===== DATA EXTRACTS

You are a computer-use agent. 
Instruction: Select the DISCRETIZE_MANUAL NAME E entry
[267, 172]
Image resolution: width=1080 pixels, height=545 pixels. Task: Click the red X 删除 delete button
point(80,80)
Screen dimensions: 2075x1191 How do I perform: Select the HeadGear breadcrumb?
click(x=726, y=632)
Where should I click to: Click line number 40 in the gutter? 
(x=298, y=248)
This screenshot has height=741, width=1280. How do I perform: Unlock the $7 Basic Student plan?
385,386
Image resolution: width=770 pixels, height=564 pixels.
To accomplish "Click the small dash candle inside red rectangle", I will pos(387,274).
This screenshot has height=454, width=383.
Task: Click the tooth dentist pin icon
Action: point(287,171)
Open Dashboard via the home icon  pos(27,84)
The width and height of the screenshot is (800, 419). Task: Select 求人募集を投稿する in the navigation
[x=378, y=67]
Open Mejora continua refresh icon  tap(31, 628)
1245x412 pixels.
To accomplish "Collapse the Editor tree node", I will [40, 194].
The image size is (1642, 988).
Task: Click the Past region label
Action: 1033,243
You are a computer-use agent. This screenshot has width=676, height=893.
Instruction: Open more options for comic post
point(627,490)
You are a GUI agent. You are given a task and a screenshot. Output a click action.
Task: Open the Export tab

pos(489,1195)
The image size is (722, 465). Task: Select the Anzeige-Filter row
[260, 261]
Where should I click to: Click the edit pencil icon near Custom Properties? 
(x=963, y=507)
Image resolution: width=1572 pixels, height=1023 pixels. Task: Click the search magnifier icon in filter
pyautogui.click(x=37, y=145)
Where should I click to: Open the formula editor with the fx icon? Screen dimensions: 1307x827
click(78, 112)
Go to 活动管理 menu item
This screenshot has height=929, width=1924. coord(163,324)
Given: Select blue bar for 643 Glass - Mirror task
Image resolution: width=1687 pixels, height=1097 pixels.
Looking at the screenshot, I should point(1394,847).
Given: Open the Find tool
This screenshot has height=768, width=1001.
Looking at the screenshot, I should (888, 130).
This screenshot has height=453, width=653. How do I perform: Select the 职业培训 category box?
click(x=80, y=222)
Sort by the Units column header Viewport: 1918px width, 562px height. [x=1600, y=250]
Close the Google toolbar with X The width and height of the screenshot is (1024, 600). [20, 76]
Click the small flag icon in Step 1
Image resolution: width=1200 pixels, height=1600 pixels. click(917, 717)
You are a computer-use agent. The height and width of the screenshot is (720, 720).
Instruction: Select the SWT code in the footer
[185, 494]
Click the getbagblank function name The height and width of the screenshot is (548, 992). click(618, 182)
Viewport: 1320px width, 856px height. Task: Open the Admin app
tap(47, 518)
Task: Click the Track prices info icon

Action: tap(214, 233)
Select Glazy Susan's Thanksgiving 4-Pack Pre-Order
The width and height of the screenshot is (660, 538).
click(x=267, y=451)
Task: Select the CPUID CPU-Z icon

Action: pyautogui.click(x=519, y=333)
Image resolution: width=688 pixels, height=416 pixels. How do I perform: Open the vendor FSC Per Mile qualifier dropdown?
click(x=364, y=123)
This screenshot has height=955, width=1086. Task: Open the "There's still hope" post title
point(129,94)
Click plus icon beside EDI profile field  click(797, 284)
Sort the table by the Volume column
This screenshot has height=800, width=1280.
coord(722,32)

==========

◆ **WORK INSTRUCTION**:
Show a copy of each line from the records above in which the string "computer" occurs.

◆ **YOUR RESPONSE**:
You are a computer-use agent. 
You are a computer-use agent. This screenshot has width=676, height=893.
You are a computer-use agent. The height and width of the screenshot is (720, 720).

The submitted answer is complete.